## WHAT YOU NEED TO DO:
All lines after the one containing "Restore the USDJPY,M1 chart window" are needed, along with that line itself. Please repeat them exactly through the end of the entries.

## DATA RECORDS:
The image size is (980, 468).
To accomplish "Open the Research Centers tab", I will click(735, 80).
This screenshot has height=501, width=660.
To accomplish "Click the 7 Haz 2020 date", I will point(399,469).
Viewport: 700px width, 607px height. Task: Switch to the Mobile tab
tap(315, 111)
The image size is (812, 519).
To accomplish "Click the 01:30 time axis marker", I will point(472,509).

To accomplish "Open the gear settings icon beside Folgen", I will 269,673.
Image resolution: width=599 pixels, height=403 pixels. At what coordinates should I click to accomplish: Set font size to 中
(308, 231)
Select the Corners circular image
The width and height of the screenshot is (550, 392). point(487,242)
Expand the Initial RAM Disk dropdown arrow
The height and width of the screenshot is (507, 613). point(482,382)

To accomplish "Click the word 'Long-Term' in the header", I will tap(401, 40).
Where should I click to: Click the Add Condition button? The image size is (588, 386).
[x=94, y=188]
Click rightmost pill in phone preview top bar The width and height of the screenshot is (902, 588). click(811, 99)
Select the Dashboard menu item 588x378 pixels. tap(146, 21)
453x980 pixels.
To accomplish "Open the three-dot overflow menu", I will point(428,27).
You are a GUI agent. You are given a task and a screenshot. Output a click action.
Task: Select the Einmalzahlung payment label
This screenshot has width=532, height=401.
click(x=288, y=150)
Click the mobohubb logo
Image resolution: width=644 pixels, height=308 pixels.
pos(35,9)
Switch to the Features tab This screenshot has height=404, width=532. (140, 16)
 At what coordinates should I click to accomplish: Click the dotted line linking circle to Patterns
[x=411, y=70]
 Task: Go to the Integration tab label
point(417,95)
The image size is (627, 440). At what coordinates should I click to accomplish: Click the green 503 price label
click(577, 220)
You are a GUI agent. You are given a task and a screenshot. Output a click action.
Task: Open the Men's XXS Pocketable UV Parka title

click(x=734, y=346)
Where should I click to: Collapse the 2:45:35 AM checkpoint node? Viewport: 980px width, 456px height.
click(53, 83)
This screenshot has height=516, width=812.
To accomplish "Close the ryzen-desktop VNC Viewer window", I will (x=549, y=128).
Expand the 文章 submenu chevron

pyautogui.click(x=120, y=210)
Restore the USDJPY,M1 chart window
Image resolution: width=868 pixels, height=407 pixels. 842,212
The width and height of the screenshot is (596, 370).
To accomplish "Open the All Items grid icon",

## WRITTEN SOLUTION:
Restore the USDJPY,M1 chart window
Image resolution: width=868 pixels, height=407 pixels. 842,212
The width and height of the screenshot is (596, 370).
To accomplish "Open the All Items grid icon",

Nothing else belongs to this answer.